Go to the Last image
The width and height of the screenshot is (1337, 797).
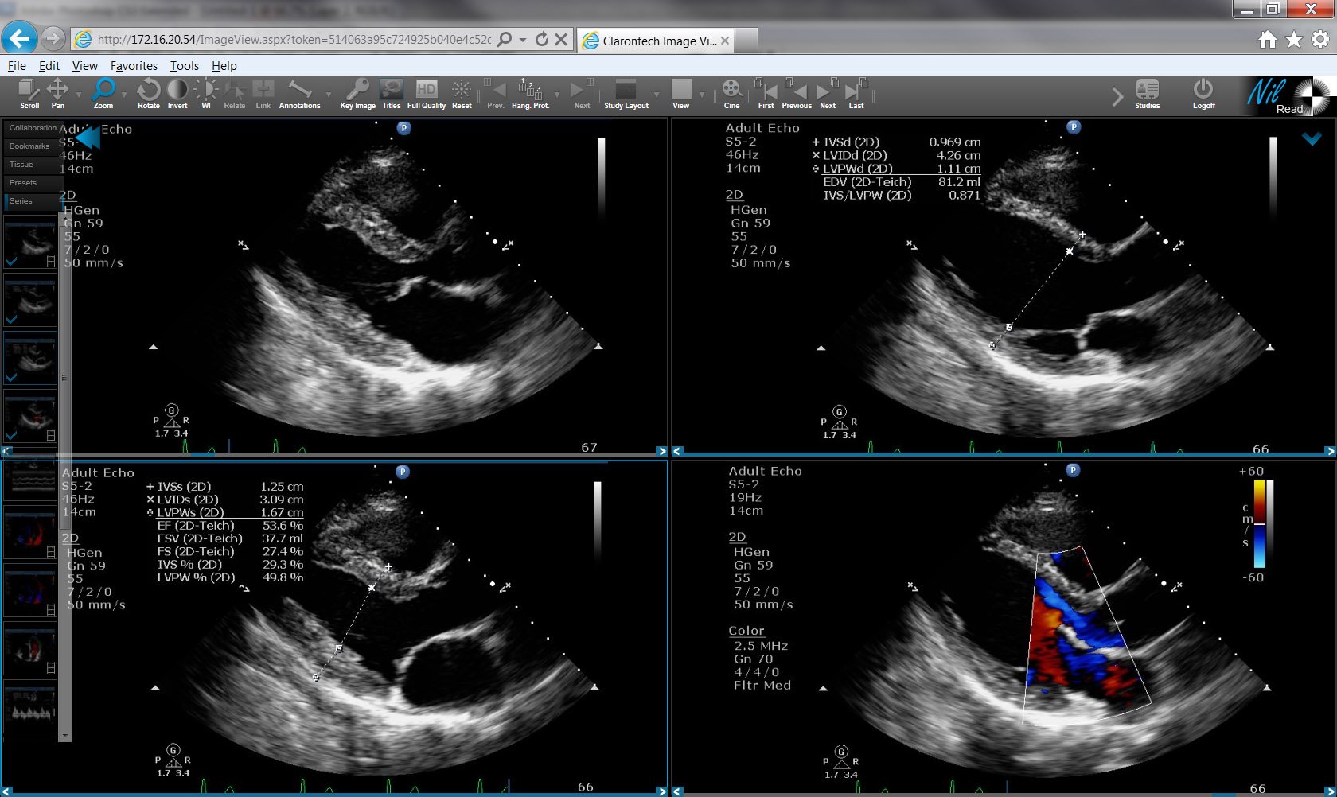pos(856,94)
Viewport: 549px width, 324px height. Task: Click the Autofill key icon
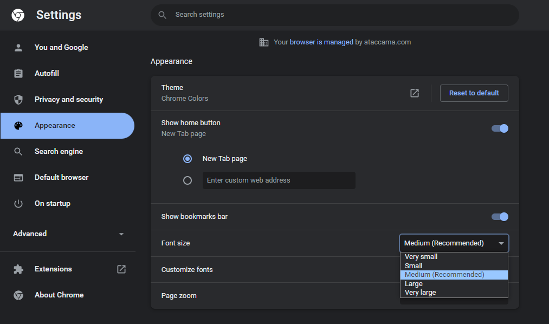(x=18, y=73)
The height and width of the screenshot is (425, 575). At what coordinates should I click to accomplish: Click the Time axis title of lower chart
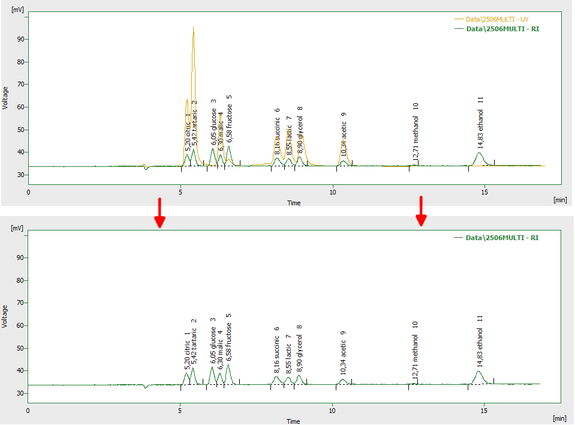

◆ **Requirement**: Only the lines from the one with "The width and" through the final line of the entries belong in the answer, set down exactly, with both ends included and no pictures.

◆ **Output for this task**:
The width and height of the screenshot is (1337, 797).
pos(856,94)
Viewport: 549px width, 324px height. Task: Click the Autofill key icon
(x=18, y=73)
The height and width of the screenshot is (425, 575). At what coordinates should I click to accomplish: Click the Time axis title of lower chart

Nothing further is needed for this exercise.